In the resulting pattern plot, note that the supplementary variables, Murder and Rape, are in a similar direction as Assault, probably because these are crimes on the person rather than on property such as Auto Theft. This personal versus property distinction seems to be the interpretation of the second (vertical) principal component. All crime types pointing in a positive direction on the first component suggests it is interpreted as the overall amount of crime.

Biplot of Scores and Loadings

The plots of observation scores and variable loadings can be combined to form a biplot which makes it possible to see the association of observations and variables. As is conventional, the variable loadings are depicted as vectors which indicate the direction of increasing variable value.

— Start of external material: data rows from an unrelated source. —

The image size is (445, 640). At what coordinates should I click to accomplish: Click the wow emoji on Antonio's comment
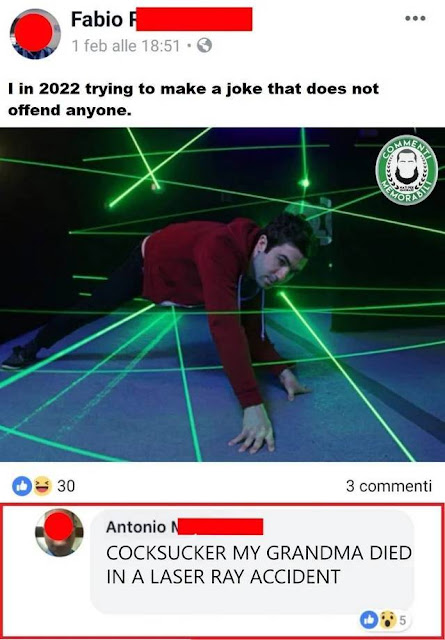tap(387, 620)
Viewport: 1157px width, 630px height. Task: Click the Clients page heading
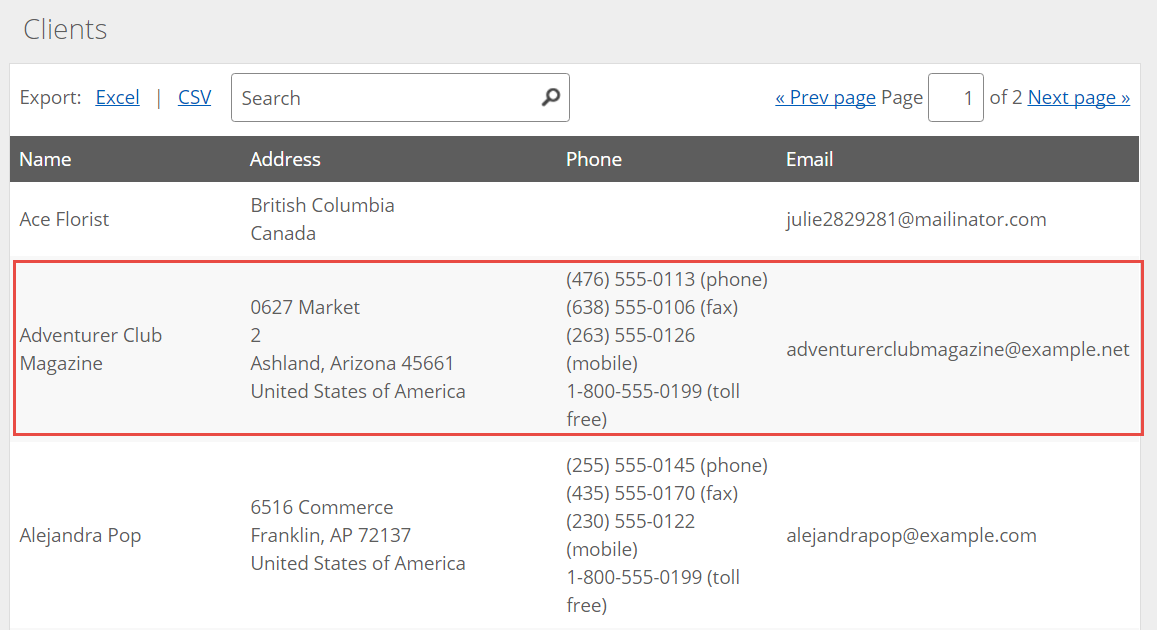pos(64,29)
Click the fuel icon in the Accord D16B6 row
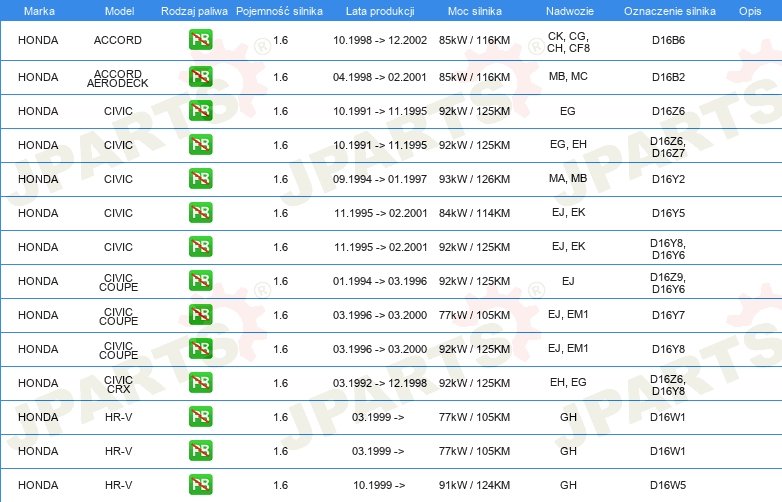This screenshot has height=502, width=782. [200, 41]
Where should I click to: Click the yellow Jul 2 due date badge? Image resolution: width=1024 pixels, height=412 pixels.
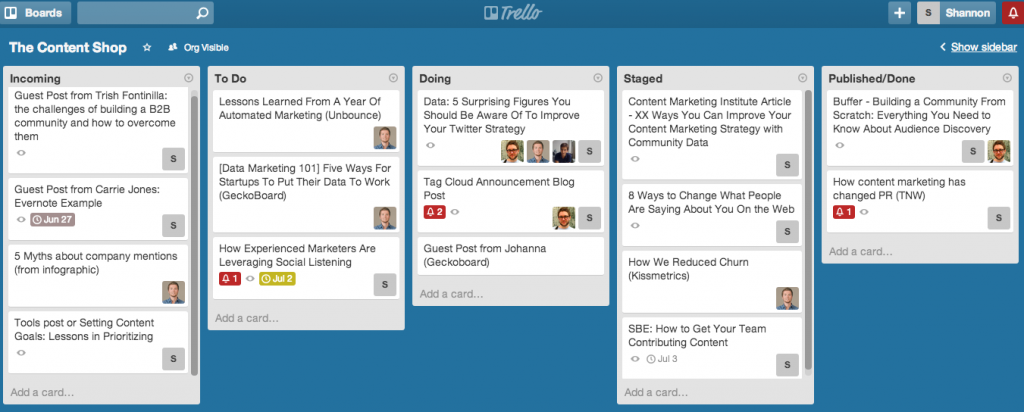277,279
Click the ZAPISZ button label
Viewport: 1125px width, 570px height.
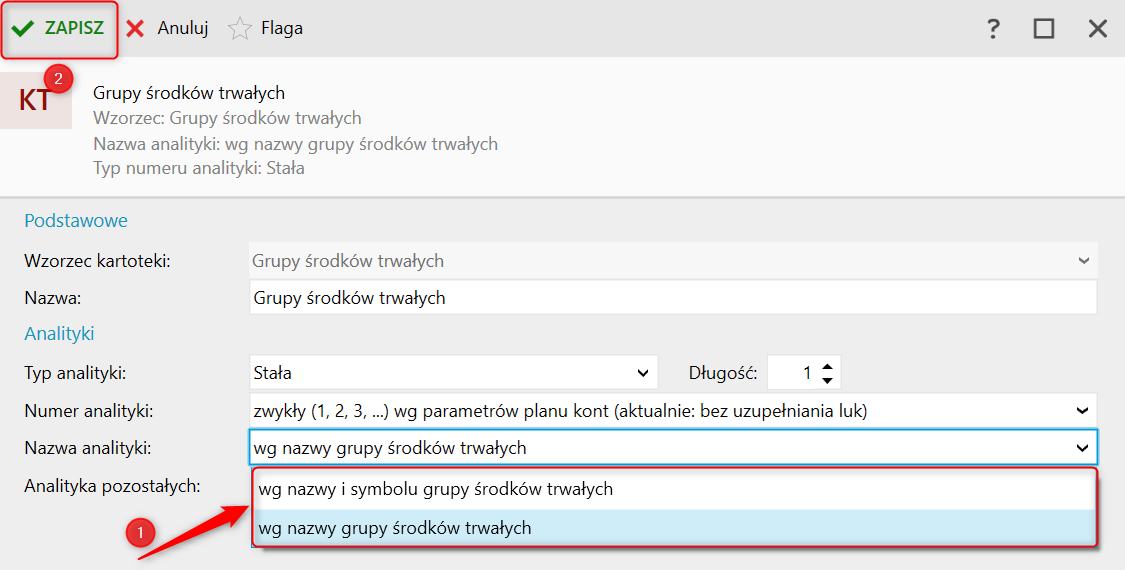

The following statements combine the data sets of observation scores (PCscores) and loadings (AllCorrs). In order to extend the lengths of the loading vectors to make them more visible in the plot, they are multiplied by 4.

   data AllCorrs;
      set PatPlot SupCorr(in=s);
      SupVar=(s=1);
      vecprin1=4*prin1;
      vecprin2=4*prin2;
      drop prin1 prin2;
      run;
   data Biplot;
      merge AllCorrs PCscores;
      run;
   proc sgplot data=Biplot aspect=.9 noautolegend;
      vector x=vecprin1 y=vecprin2 / group=SupVar datalabel=variable;
      scatter x=prin1 y=prin2 / datalabel=state;
      refline 0 / axis=x;
      refline 0 / axis=y;
      xaxis values=(-5.0 to 5.0) label="Component 1";
      yaxis values=(-3.0 to 3.0) label="Component 2";
      title "Biplot of scores and loadings";
      run;

In this plot, perpendicular projections of observations onto a variable vector roughly indicate their relative strengths on that variable. For example, Massachusetts, Rhode Island, Alaska, and New York have high values on Auto Theft. North Carolina and Mississippi have low values. Similarly, South Carolina and Florida have high values on the personal crimes (Assault, Murder, Rape) while North Dakota and Wisconsin are low.